The only semi-affordable flight we could find that got us home on Sunday at a reasonable hour left Spokane at 7:05 in the morning. Now, I’ve been getting better at getting up early to do things like run and go to the gym, but even then I’m not up and moving until a little before 6 a.m., and we were going to have to be up and dressed and at the airport well before that for this flight. I was not filled with delight at the thought of dealing with the airline and TSA stuff before the sun was up. We did everything we could to minimize the pain, turning in the rental car the night before, staying at the hotel just across the street from the terminal, and getting a cart for our luggage (I’m not 100% sure the Smarte Cart people wanted us to take the cart to the hotel, but the directions didn’t say not to and it wasn’t like we took the last one and we’d have it back to the airport well before most people were even awake the next day and we weren’t the first ones to do this, as we found a second cart in the bushes out front of the hotel). There was rain in the forecast for that Sunday, but if it came it came after we left.
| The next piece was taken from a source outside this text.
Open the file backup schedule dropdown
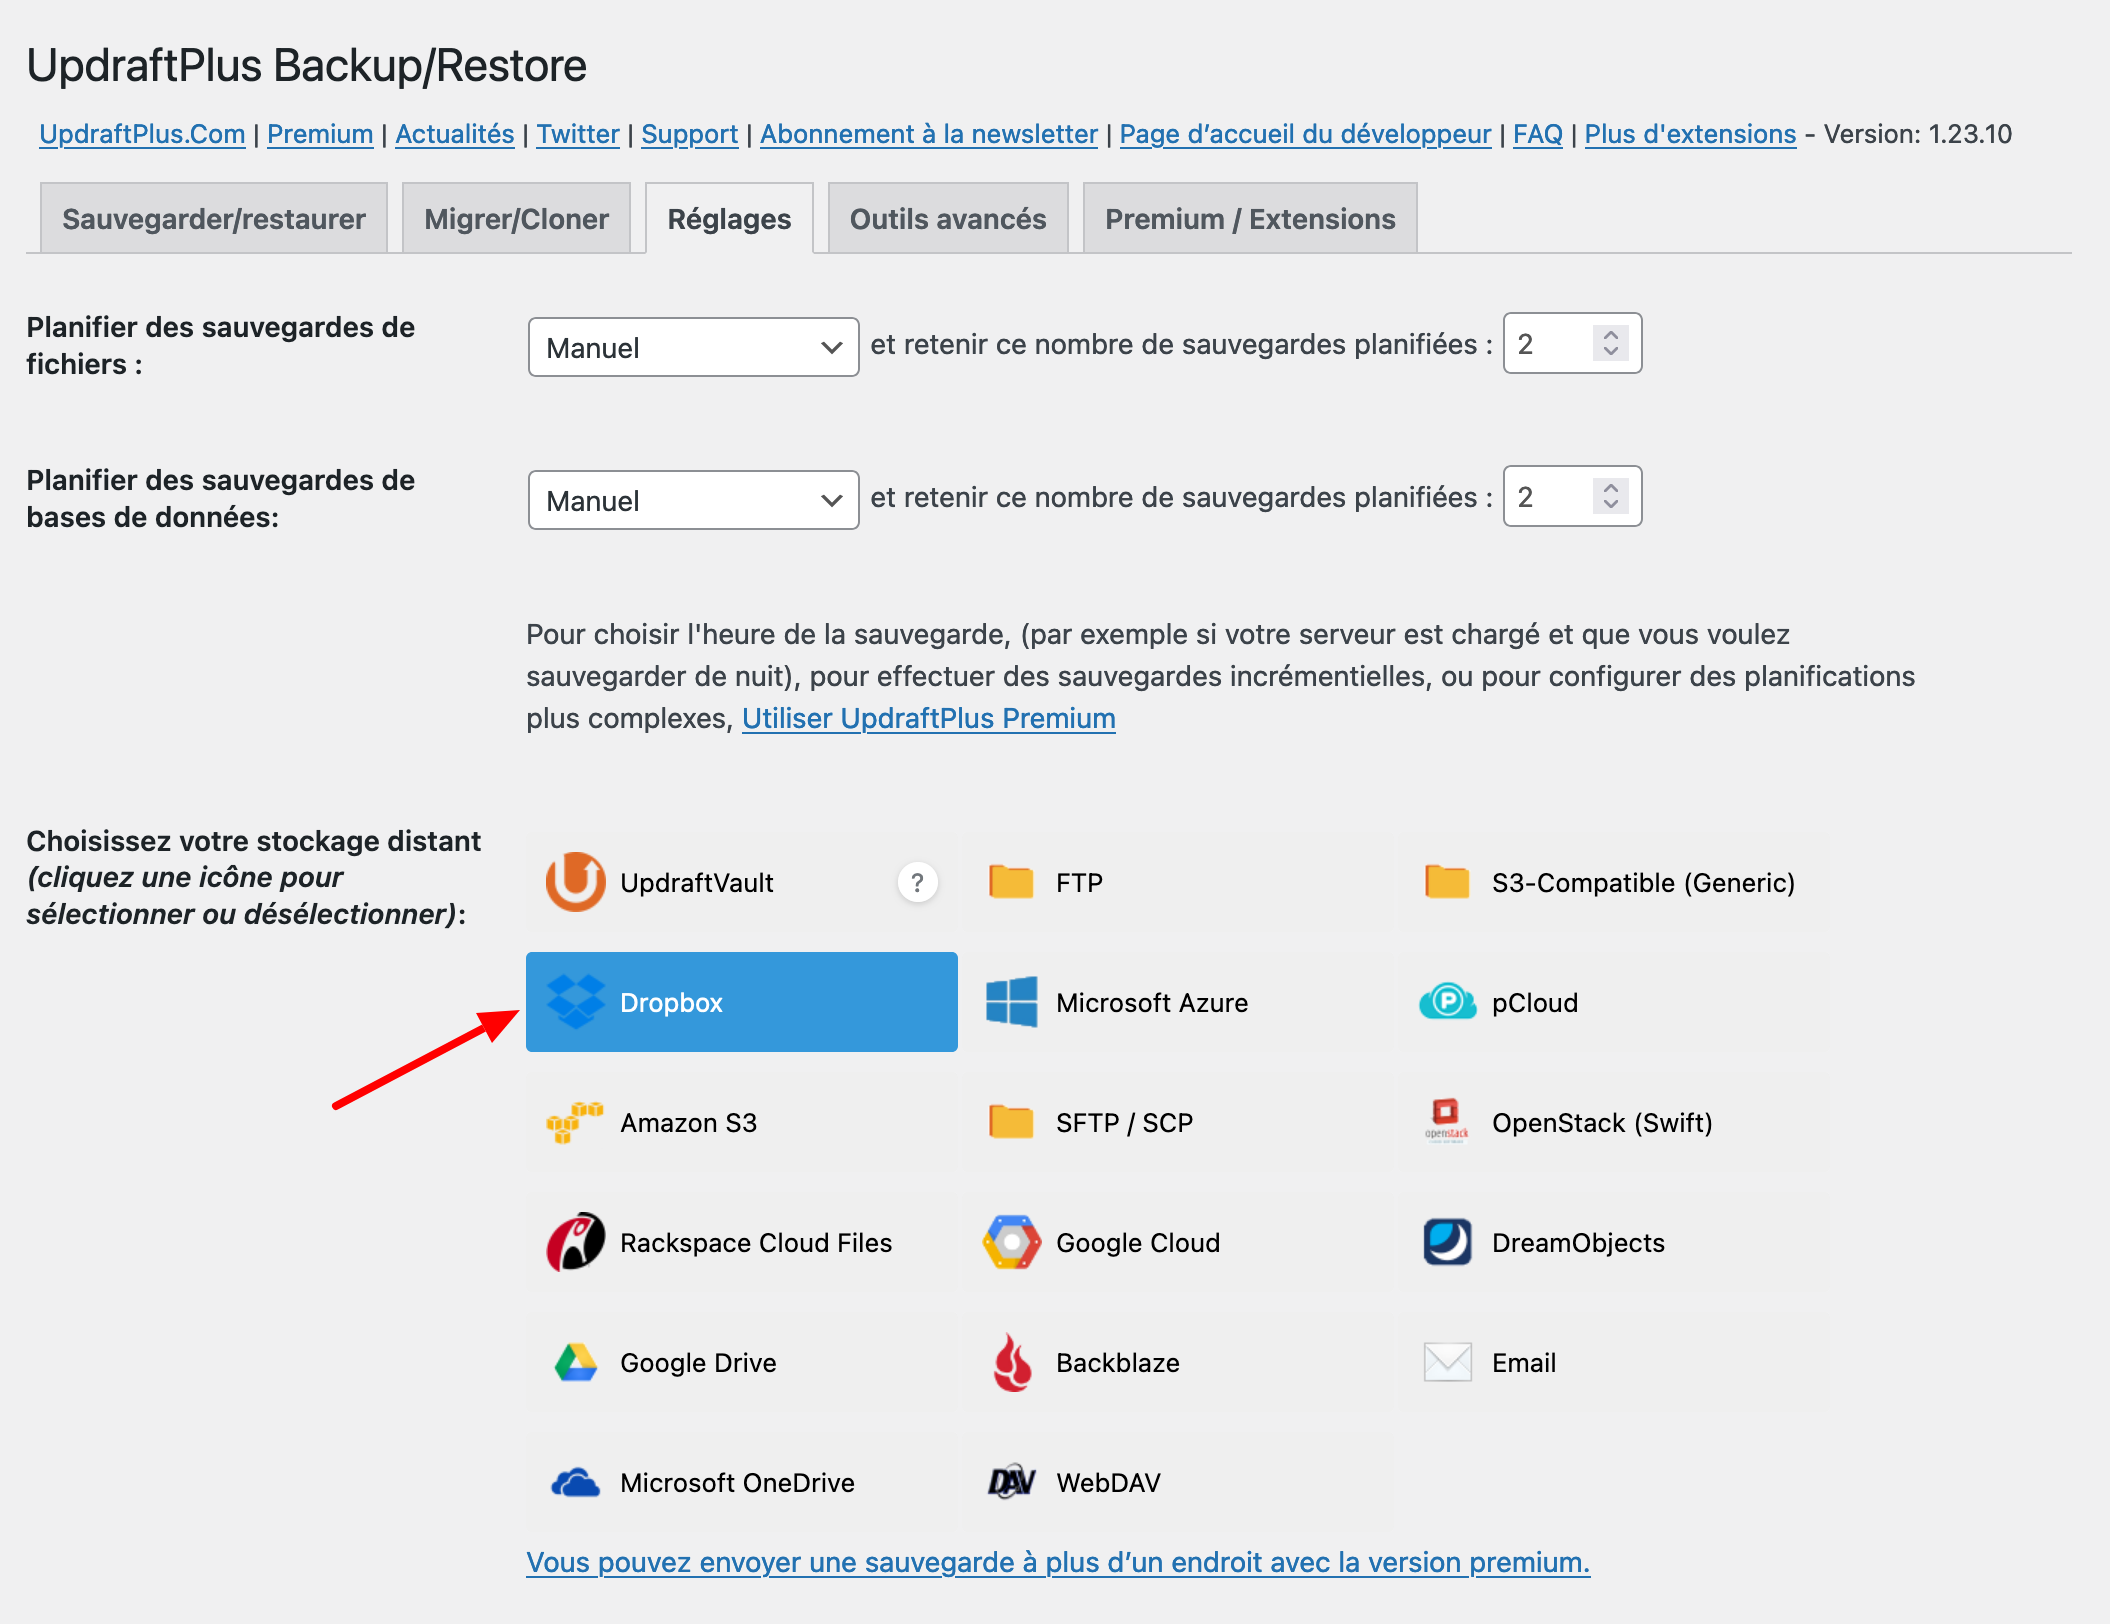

Perhaps my packing my rain pants in my carryon, ready to don at the last minute, made the weather gods decide in my favor. It’s not as much fun to rain on someone who’s prepared, after all. Sunday morning we got up at an hour I will not mention due to it being too horrifying and were through security with enough time to have breakfast at Quizno’s, another first for us. I’ve never had a toasted scrambled egg sub sandwich before. The plane boarded on time and then, after we were all crammed into our seats, the pilot made an announcement that there was a problem with one of the computers and it would be at least a half hour before maintenance could determine if it was fixable. I get that flying a broken plane is a bad idea, of course, but I also believe that having a procedure to check that the plane is not broken before putting passengers on it would be a dandy idea, especially if it not a plane which serves wine at no extra charge. The good news is that the computer was fixed (no word if turning it off and then back on was the solution) and we made our connection and got home with all our luggage and the house didn’t burn down while we were gone and refreshingly there wasn’t even any snow in the driveway for us to shovel.